### Task data
>>>
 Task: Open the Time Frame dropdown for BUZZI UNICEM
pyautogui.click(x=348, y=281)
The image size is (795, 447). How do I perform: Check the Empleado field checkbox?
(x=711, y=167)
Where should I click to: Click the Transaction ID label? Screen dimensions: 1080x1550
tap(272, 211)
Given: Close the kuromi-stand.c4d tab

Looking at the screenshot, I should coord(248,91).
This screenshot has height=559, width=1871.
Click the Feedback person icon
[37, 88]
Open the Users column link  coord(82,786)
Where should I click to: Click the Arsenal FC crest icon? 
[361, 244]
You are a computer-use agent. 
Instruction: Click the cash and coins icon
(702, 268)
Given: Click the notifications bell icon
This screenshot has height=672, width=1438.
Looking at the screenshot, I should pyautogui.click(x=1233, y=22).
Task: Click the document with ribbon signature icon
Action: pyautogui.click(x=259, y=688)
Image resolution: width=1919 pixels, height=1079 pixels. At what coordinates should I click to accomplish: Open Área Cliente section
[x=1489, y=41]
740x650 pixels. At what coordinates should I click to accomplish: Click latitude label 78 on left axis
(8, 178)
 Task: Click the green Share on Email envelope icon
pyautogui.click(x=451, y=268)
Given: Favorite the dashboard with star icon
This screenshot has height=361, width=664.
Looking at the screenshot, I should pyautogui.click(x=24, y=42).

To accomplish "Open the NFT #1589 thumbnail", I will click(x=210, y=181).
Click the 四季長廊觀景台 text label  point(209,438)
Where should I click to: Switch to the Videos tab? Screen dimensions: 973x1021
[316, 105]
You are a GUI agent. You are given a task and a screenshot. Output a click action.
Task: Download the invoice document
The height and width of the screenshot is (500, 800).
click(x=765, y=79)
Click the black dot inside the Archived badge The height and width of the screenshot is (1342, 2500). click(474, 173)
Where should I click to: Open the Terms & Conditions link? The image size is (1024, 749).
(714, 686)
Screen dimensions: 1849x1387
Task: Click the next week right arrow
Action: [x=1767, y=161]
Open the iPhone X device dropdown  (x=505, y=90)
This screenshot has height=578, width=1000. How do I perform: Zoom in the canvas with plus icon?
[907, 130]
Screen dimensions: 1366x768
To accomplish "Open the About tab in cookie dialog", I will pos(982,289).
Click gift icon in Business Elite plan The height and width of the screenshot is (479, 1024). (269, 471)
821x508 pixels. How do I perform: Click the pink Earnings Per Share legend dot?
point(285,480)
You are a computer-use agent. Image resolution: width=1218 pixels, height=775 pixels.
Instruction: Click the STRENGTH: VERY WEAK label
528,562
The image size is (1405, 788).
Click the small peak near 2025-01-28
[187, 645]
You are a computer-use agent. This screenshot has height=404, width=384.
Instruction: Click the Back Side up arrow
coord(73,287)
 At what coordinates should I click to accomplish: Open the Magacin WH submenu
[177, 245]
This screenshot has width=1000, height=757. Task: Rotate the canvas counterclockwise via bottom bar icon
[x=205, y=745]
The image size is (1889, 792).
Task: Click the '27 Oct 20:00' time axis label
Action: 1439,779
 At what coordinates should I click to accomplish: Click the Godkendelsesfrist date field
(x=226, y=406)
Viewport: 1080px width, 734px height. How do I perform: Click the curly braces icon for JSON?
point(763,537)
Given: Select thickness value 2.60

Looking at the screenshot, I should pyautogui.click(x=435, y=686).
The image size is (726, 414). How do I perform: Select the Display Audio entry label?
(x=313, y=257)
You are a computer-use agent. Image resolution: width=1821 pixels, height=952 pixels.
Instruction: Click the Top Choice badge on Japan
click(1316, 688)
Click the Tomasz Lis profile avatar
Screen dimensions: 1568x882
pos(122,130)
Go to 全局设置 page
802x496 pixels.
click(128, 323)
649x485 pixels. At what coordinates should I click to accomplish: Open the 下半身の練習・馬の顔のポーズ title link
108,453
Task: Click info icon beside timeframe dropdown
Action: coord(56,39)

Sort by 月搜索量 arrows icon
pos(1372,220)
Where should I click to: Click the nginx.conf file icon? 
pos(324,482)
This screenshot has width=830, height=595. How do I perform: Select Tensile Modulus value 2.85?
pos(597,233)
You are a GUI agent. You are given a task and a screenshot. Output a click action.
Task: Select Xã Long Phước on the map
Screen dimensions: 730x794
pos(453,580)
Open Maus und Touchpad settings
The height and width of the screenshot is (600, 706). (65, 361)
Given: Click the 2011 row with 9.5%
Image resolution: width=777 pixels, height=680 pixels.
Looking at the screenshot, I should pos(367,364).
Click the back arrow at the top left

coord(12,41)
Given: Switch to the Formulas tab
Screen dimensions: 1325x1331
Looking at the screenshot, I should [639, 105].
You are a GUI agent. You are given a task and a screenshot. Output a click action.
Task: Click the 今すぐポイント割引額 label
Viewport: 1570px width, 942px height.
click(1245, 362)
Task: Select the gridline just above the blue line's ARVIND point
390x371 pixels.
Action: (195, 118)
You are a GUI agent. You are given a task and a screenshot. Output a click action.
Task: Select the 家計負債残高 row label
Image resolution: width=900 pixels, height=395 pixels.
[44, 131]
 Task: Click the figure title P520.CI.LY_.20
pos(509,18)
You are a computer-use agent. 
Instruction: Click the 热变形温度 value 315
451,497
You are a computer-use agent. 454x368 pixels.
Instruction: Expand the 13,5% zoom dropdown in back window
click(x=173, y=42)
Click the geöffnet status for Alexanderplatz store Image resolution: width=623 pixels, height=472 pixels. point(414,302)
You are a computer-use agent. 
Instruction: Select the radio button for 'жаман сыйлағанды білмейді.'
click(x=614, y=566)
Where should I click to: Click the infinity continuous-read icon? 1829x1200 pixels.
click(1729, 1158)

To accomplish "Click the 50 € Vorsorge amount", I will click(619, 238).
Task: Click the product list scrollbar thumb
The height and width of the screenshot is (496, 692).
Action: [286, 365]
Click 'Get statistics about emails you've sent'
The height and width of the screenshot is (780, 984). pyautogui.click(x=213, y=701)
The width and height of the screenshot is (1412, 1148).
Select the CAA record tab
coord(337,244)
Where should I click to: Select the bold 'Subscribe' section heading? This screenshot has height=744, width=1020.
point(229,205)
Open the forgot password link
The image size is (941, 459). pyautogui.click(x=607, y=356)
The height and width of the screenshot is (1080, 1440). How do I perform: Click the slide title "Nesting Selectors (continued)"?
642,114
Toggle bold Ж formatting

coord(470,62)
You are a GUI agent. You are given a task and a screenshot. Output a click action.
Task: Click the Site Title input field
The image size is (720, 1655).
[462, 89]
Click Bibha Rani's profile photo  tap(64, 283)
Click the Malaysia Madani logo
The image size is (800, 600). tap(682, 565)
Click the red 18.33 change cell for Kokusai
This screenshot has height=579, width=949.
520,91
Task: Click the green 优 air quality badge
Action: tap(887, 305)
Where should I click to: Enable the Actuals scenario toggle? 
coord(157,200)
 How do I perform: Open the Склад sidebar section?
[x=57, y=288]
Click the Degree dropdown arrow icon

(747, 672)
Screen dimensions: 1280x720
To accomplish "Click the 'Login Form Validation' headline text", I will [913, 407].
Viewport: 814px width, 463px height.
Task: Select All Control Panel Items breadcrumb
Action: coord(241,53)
<<<
### Problem to solve
Write out again, exactly, the lines from the start of the entries up to and including the one with "Given: Click the notifications bell icon". Nothing else belongs in the reply.

### Problem solution
 Task: Open the Time Frame dropdown for BUZZI UNICEM
pyautogui.click(x=348, y=281)
The image size is (795, 447). How do I perform: Check the Empleado field checkbox?
(x=711, y=167)
Where should I click to: Click the Transaction ID label? Screen dimensions: 1080x1550
tap(272, 211)
Given: Close the kuromi-stand.c4d tab

Looking at the screenshot, I should coord(248,91).
This screenshot has height=559, width=1871.
Click the Feedback person icon
[37, 88]
Open the Users column link  coord(82,786)
Where should I click to: Click the Arsenal FC crest icon? 
[361, 244]
You are a computer-use agent. 
Instruction: Click the cash and coins icon
(702, 268)
Given: Click the notifications bell icon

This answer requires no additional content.